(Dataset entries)
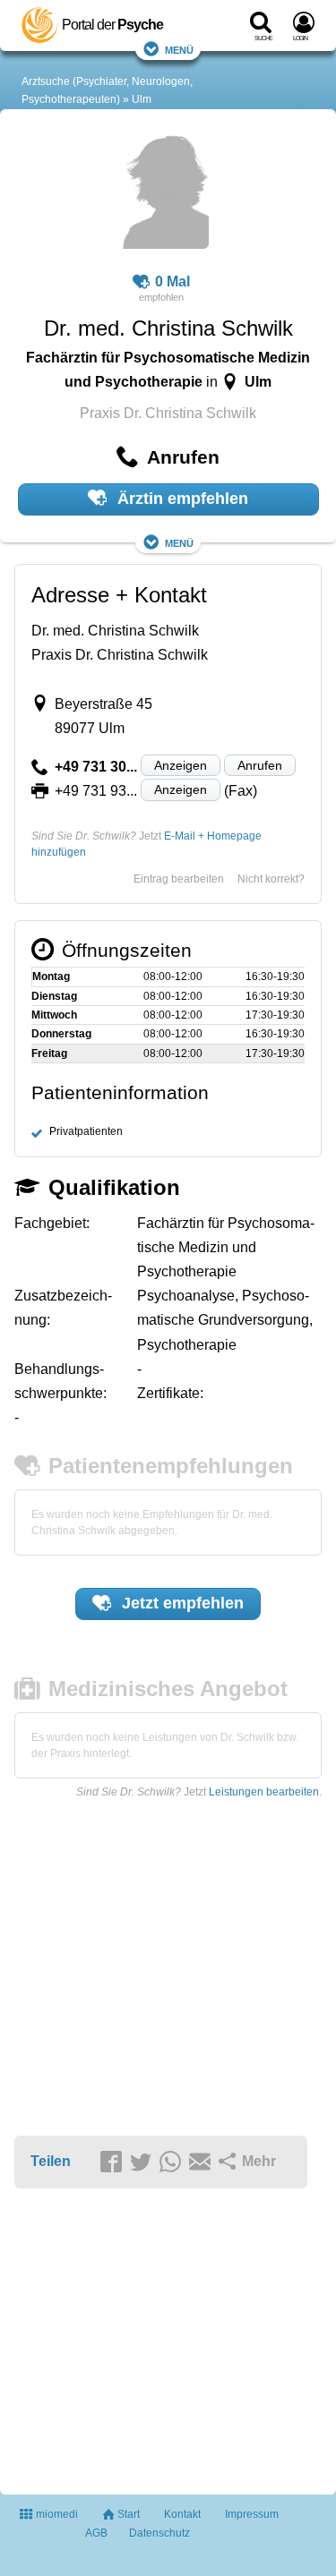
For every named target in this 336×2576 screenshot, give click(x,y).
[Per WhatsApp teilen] (172, 2162)
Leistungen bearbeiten (264, 1792)
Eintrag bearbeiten (179, 879)
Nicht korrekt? (271, 879)
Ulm (141, 99)
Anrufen (259, 765)
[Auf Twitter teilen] (143, 2162)
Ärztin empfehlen (180, 499)
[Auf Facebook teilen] (113, 2162)
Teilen (50, 2161)
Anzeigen (180, 765)
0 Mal (172, 281)
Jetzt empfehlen (180, 1603)
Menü (179, 48)
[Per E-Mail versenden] (202, 2162)
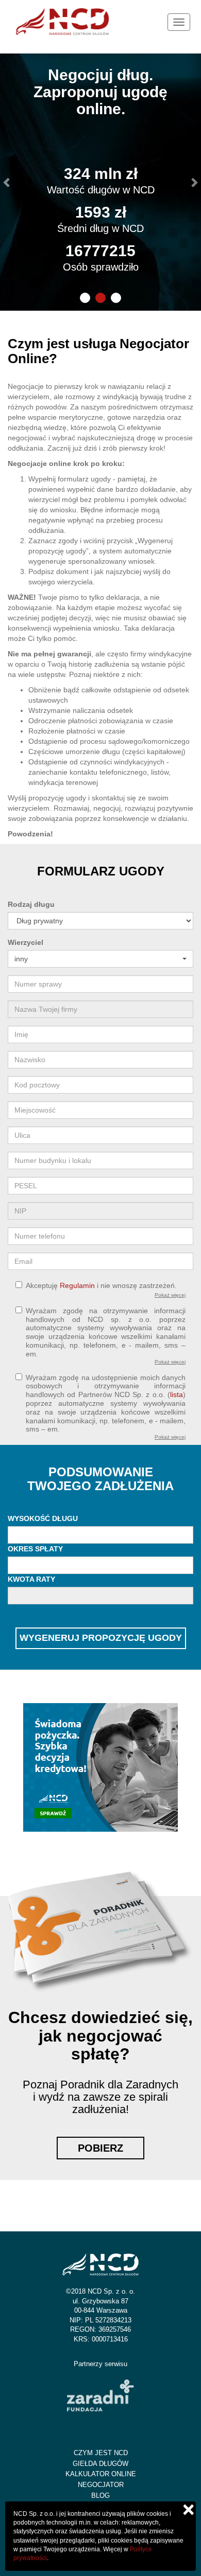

◆ Directions for this task ◆
All lines from the one that contains "Ulm (141, 99)" through the last line of the data should be retyped exactly, with the pictures left out.

◆ Exercise answer ◆
Ulm (141, 99)
Anrufen (259, 765)
[Auf Twitter teilen] (143, 2162)
Ärztin empfehlen (180, 499)
[Auf Facebook teilen] (113, 2162)
Teilen (50, 2161)
Anzeigen (180, 765)
0 Mal (172, 281)
Jetzt empfehlen (180, 1603)
Menü (179, 48)
[Per E-Mail versenden] (202, 2162)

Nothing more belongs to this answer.